C’est ce qu’était un soldat : un défenseur. Protéger tout ce qu’il pouvait était son devoir.
« Un groupe comme Dark Atom n’abandonnera jamais. Ils planifient toujours un moyen de détruire la ville sainte, de tuer autant de gens que possible. » Le capitaine attrapa le bras de Cloudhawk avec sa main ensanglantée. « J’ai fini, mais monsieur… vos épaules portent un lourd fardeau. Vous devez les arrêter. Protégez notre peuple. Protégez notre terre… »
Alors que Cloudhawk fixait le soldat, tenace même dans ses derniers instants, son cœur était lourd. Ces soldats ne savaient pas qu’ils n’étaient que des outils. Dès le début, ils lui étaient si reconnaissants. Il ne pouvait pas accepter leur foi ou leur confiance.
« Knives, faites-moi une faveur », dit le capitaine au soldat au nez cassé. Il lui prit la main et le fixa du regard, comme si c’était la chose la plus importante au monde. « Quand je mourrai, renvoyez mon corps à la maison… Ramenez-moi à ma mère.

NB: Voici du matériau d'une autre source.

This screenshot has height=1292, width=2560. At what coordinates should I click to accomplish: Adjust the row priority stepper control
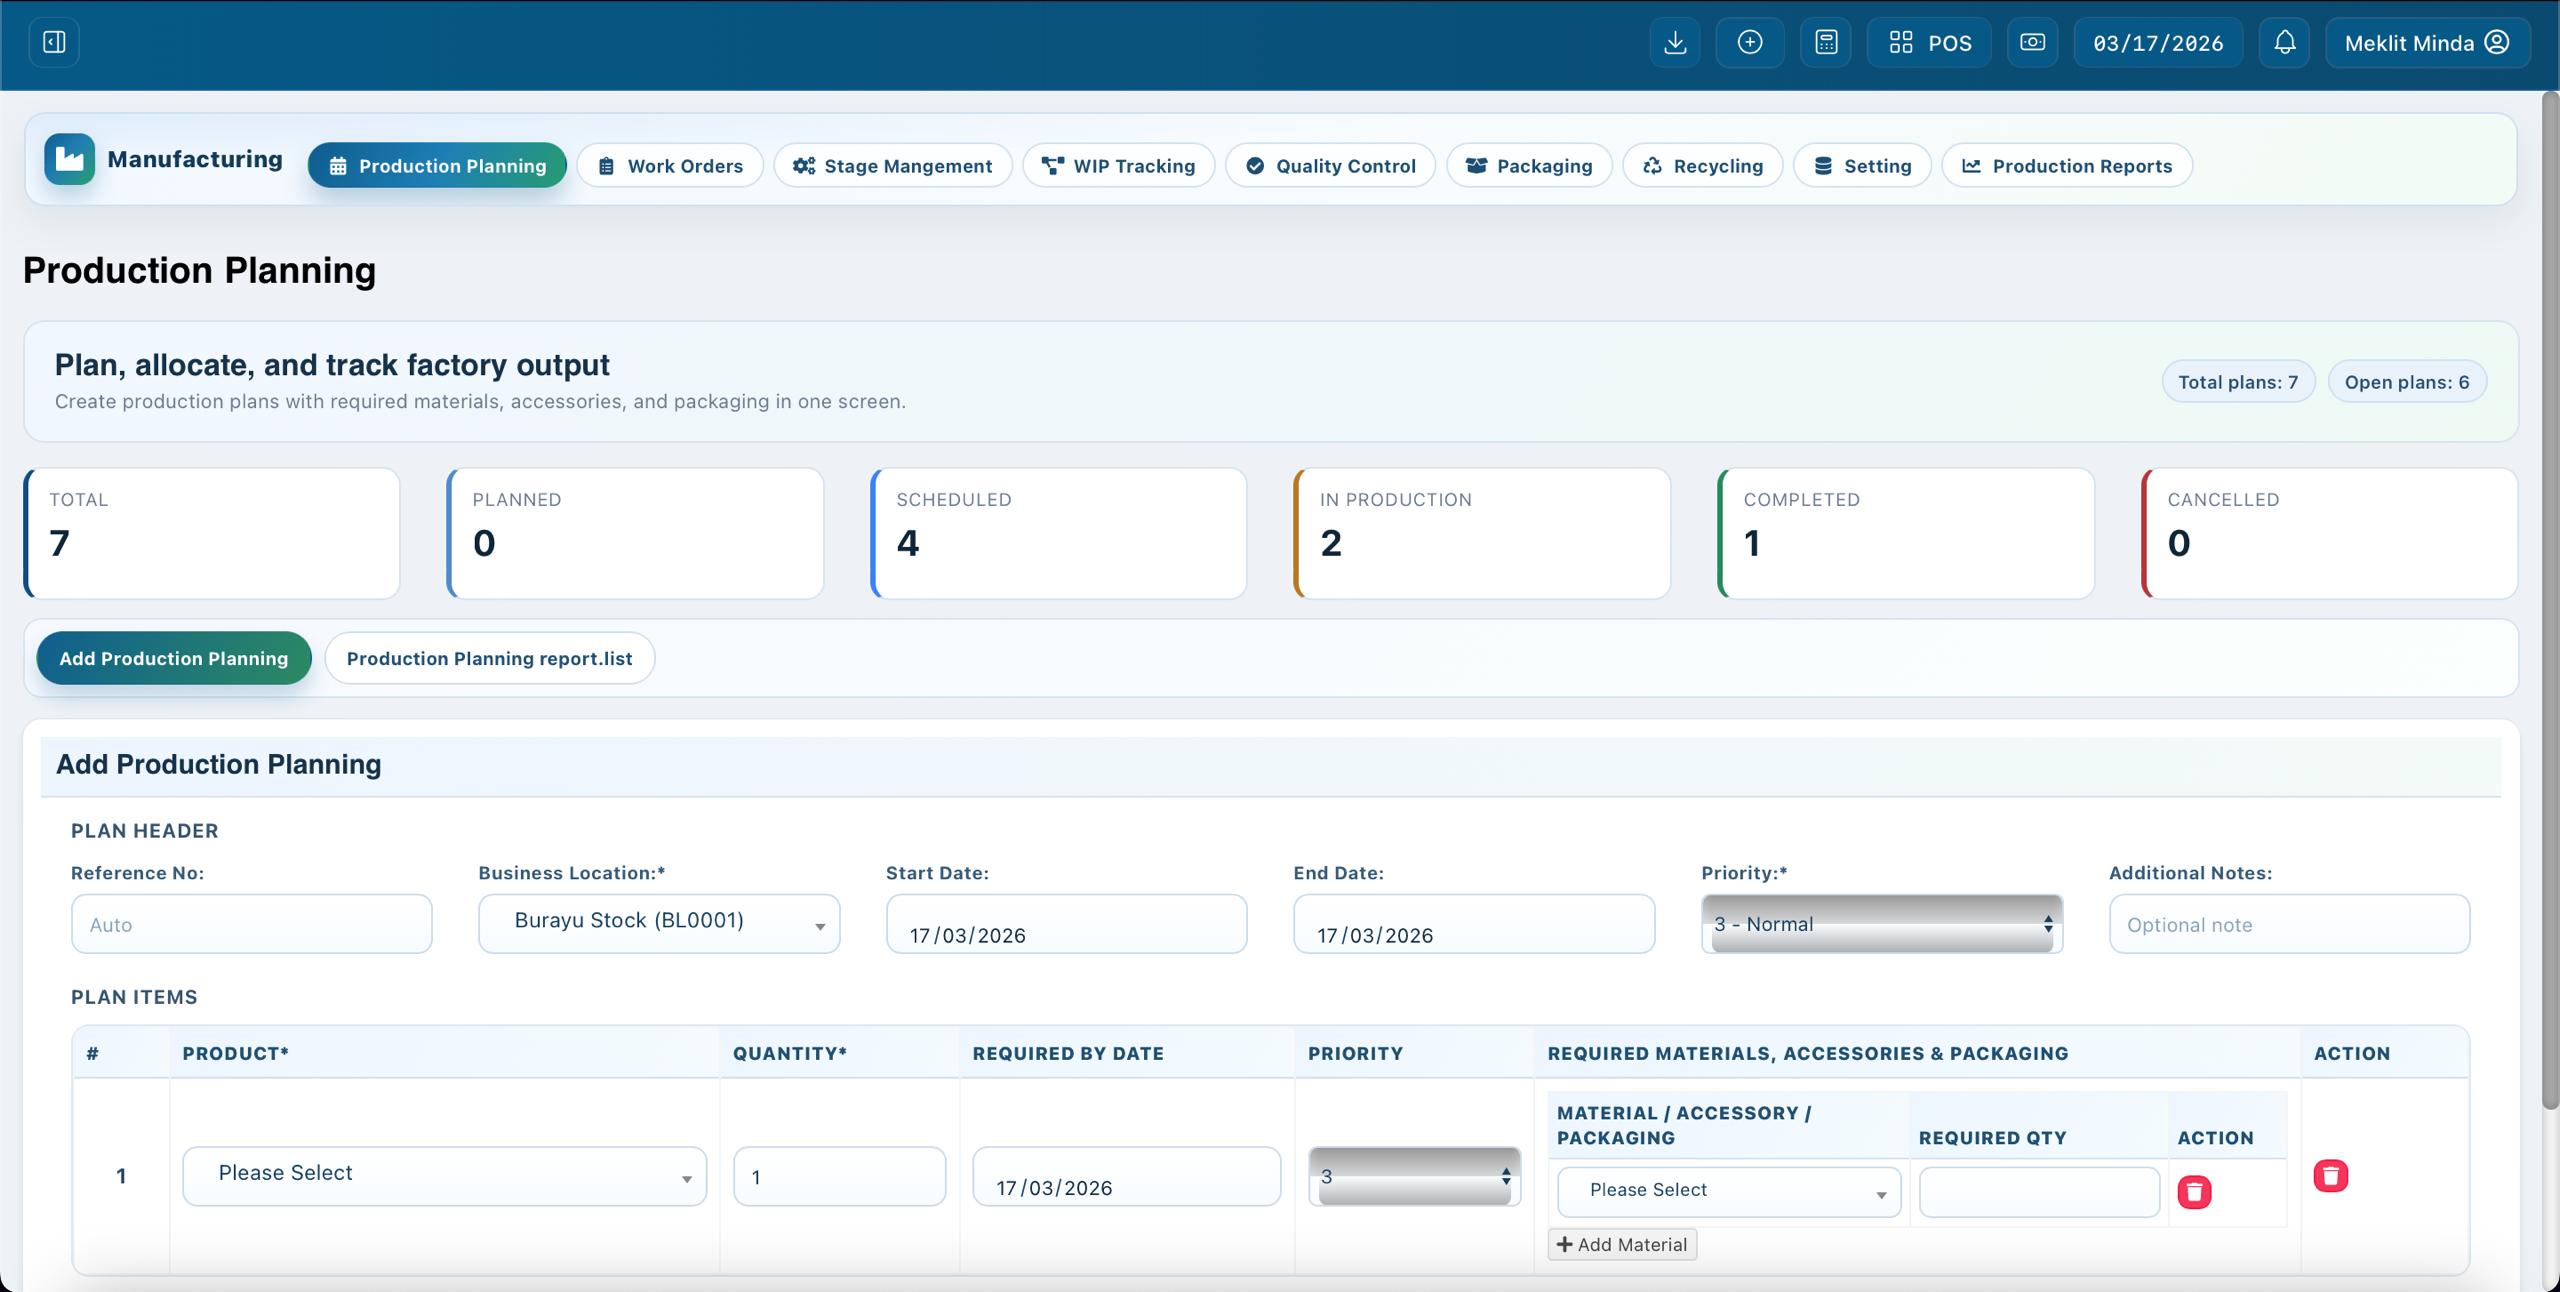pos(1412,1176)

N’oubliez pas de lui dire que je suis mort courageusement. Je n’étais pas une gêne… »
Des larmes perlaient des yeux de Knives. « Capitaine… je me souviendrai. »
« Je pense qu’elle sera fière de moi. » Il sourit. C’était un sourire plein d’autosatisfaction. « Merci, monsieur… de me donner la chance… de rentrer chez moi avec honneur. S’il y a une prochaine vie… je m’assurerai de vous retourner cette faveur. »
Les yeux du capitaine de la garde s’étaient fermés.